---------- Input

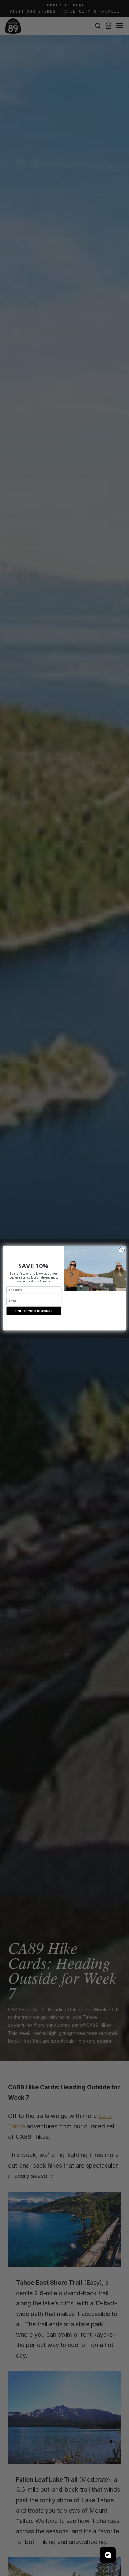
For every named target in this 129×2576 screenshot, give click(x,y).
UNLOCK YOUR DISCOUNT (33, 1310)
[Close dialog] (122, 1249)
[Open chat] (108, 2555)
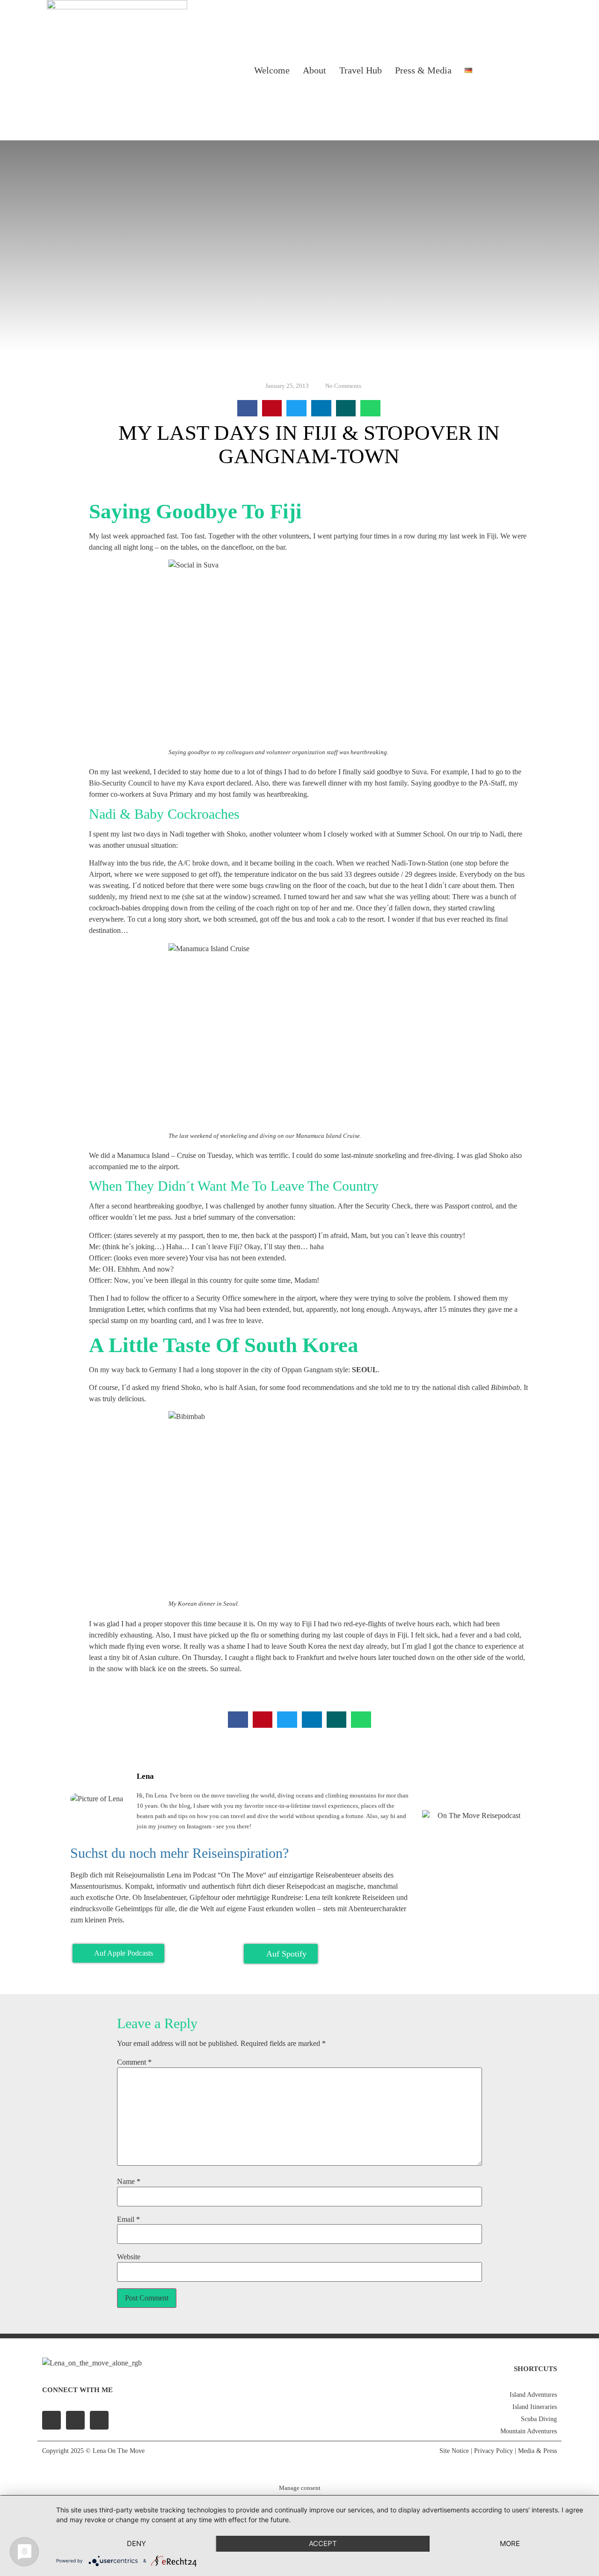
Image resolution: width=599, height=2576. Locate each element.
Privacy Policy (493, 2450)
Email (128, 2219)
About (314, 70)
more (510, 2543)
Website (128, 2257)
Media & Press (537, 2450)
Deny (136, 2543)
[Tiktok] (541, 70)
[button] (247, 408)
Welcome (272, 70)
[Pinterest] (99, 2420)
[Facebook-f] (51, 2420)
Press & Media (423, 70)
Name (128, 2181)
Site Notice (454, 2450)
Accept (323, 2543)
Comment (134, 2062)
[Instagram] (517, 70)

--------------------

* [Work order] Strip the images and return the remaining data exactly.

* [Problem solution]
For every named target in this 129×2576 screenshot, give click(x,y).
UNLOCK YOUR DISCOUNT (33, 1310)
[Close dialog] (122, 1249)
[Open chat] (108, 2555)
Image resolution: width=599, height=2576. Locate each element.
Privacy Policy (493, 2450)
Email (128, 2219)
About (314, 70)
more (510, 2543)
Website (128, 2257)
Media & Press (537, 2450)
Deny (136, 2543)
[Tiktok] (541, 70)
[button] (247, 408)
Welcome (272, 70)
[Pinterest] (99, 2420)
[Facebook-f] (51, 2420)
Press & Media (423, 70)
Name (128, 2181)
Site Notice (454, 2450)
Accept (323, 2543)
Comment (134, 2062)
[Instagram] (517, 70)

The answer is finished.